The poet laureate of Victorian England (from 1850 until his death in 1892) may be assumed to have written little about Windows programming. Yet, consider the following excerpts from Tennyson's poem Morte d'Arthur, first published in 1842 and later expanded and incorporated into the epic Idylls of the King in 1870. This famous passage occurs towards the end of King Arthur's deathbed speech:
'The old order changeth, yielding place to new,
And God fulfils himself in many ways,
Lest one good custom should corrupt the world.
In that passage, we can interpret "God" as a reference to Microsoft, which has fulfilled itself with various "customs" of Windows programming (Win32 API, MFC, WinForms, etc).
A dozen lines later the speech concludes with a blunt confirmation of this interpretation, albeit with an alternate spelling of "Avalon":
But now farewell.

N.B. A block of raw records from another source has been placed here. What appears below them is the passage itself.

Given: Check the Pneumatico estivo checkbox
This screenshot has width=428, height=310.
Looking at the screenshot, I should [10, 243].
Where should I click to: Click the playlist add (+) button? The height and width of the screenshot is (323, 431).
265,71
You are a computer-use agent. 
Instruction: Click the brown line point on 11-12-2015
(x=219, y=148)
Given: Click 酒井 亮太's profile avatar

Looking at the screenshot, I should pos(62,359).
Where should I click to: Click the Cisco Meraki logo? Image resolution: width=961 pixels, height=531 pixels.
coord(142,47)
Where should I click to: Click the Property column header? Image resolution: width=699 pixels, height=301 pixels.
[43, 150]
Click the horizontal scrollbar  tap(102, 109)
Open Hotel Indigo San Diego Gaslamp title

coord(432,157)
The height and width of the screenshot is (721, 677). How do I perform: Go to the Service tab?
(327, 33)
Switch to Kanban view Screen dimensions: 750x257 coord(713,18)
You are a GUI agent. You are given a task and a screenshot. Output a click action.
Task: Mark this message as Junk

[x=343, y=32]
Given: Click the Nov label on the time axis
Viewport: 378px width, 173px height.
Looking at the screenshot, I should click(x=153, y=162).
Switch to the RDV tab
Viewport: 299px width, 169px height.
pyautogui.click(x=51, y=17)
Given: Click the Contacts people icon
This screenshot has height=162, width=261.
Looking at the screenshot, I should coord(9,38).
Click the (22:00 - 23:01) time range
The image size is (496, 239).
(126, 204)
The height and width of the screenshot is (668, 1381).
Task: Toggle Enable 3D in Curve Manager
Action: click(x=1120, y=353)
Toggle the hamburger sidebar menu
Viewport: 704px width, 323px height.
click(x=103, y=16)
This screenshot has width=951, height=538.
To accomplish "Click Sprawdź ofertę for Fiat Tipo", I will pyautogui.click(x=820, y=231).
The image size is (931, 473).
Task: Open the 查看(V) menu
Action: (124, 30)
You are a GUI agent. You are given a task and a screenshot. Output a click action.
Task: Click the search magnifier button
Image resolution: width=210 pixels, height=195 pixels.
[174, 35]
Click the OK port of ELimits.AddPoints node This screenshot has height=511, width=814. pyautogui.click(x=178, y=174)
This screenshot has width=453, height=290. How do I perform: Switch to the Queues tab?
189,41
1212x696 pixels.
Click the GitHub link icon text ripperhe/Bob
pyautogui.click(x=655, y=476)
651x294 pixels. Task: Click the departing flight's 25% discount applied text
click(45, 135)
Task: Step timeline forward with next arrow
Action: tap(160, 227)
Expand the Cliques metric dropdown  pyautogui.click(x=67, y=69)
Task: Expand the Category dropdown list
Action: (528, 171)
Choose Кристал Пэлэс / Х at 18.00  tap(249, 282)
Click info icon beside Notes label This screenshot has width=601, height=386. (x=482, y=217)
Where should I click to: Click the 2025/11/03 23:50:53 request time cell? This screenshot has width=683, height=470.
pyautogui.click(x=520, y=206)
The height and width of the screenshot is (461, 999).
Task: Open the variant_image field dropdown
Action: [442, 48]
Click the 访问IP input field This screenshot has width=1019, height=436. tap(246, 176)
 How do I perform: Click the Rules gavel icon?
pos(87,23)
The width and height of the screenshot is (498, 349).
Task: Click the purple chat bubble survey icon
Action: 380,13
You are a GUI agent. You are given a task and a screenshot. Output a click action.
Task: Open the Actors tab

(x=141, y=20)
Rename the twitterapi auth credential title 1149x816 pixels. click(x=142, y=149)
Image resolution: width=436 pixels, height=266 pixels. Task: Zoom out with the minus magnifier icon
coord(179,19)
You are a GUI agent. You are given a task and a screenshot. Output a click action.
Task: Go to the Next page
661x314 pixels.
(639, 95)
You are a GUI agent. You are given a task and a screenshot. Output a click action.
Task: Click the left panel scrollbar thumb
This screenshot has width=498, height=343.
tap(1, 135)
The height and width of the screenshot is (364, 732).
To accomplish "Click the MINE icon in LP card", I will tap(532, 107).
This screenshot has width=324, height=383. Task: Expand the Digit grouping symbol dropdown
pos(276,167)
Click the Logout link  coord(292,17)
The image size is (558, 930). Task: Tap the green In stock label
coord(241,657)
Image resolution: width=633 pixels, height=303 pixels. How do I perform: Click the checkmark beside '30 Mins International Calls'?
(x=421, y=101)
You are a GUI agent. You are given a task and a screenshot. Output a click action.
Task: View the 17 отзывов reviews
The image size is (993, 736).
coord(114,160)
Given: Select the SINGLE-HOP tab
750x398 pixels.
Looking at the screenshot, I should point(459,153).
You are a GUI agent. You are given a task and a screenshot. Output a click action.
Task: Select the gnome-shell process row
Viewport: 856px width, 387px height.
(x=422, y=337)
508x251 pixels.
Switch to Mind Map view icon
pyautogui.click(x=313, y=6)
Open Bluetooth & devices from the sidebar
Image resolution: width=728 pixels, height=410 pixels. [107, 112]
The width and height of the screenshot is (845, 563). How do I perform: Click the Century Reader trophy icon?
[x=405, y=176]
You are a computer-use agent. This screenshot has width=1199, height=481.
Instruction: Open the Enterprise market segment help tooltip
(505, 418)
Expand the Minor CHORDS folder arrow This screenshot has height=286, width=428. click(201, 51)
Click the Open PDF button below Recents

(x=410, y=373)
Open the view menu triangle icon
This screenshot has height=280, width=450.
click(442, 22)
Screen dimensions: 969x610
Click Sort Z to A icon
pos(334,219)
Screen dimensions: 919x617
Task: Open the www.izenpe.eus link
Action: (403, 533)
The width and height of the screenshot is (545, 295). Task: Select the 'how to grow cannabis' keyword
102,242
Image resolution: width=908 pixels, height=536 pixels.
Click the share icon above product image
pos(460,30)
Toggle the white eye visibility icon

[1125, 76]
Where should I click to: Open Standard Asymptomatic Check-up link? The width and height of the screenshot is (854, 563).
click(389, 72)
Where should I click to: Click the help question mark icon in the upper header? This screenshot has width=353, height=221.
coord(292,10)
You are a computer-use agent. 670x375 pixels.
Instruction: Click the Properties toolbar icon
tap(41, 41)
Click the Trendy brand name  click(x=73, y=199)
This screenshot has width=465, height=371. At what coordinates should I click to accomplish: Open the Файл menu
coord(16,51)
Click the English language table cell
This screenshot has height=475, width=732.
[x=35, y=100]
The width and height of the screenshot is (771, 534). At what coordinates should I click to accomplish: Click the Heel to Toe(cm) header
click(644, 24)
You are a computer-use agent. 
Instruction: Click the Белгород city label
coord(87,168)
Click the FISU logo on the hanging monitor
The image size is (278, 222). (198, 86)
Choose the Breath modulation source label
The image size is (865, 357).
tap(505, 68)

I am going a long way
With these thou seëst — if indeed I go
(For all my mind is clouded with a doubt) —
To the island-valley of Avilion;
Where falls not hail, or rain, or any snow,
Nor ever wind blows loudly; but it lies
Deep-meadow'd, happy, fair with orchard lawns
And bowery hollows crown'd with summer sea,
Where I will heal me of my grievous wound.'
The "grievous wound" is particularly poignant, although I'm not sure whether he's referring to the scars caused by exposure to Win32 or COM.